Mighty Bargain Hunter recently published this post on why he does not consider it appropriate to include the value of his home in his net worth calculation. As the comment I submitted appears to have been lost in the internet or caught in a spam filter (the story of my life), I set out my comments here. [Edit: it looks like the delay in publishing was due to a spam filter. My comments now appear on Mighty Bargain Hunter's blog.]
There have been many articles written about whether a person's home is an asset or a liability and whether it is relevant to retirement planning. My take on these questions is set out in these three posts: Part 1 , Part 2 and Part 3 .
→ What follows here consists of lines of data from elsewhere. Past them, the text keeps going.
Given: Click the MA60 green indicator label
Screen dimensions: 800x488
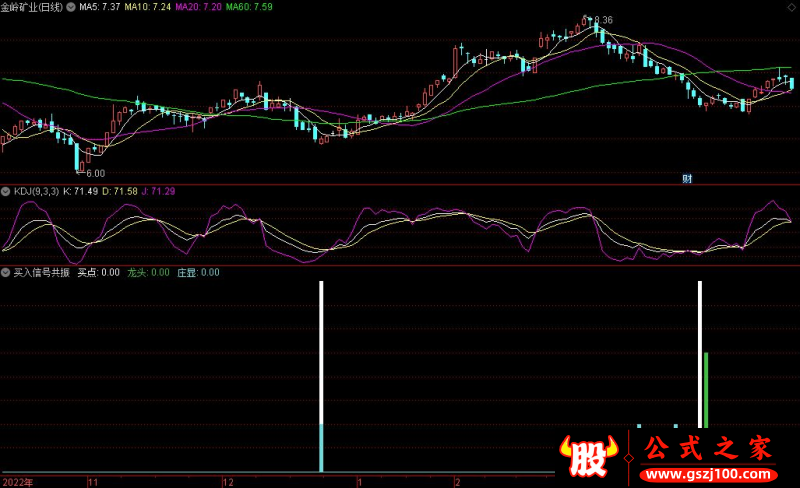Looking at the screenshot, I should coord(248,7).
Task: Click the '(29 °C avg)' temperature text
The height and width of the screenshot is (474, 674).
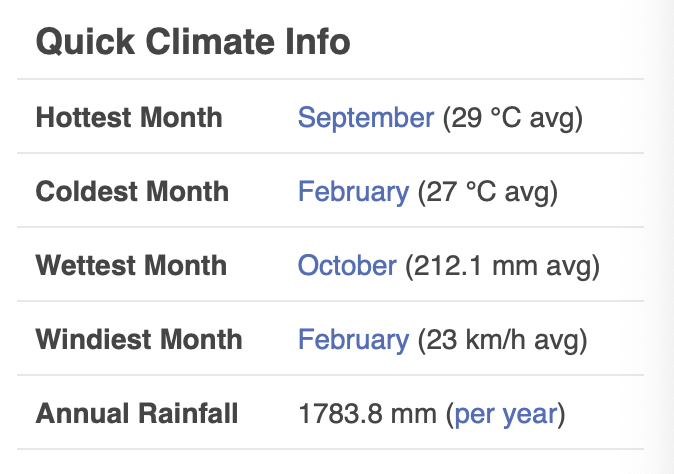Action: 512,118

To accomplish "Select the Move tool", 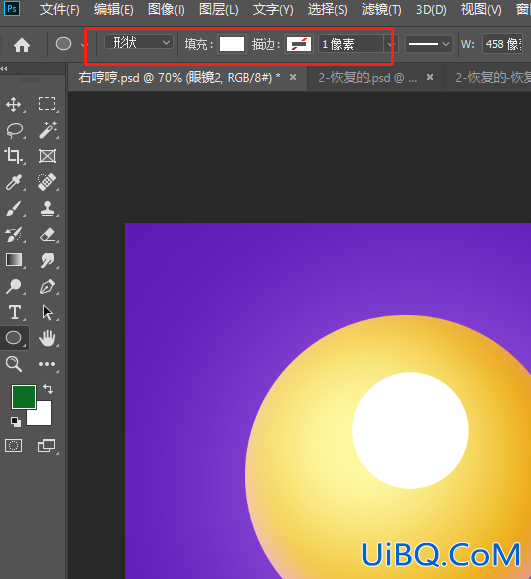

Mighty Bargain Hunter makes the very valid point that an over inflated sense of financial net worth can be dangerous - especially to people who lack even a modest degree of financial self discipline and, on occasion, even to those who are reasonably savvy. Some of the horror stories of people who borrowed against their home equity to finance consumption spending illustrate the point very well. While I am of the view that home equity is part of net worth, if excluding it from your personal balance sheet motivates you to save more or to spend less, then excluding it is the right thing to do.
However, I must respectfully but strongly disagree with some of other reasons given for not including home equity in a net worth statement:
1."I didn’t earn a dime of that increase. "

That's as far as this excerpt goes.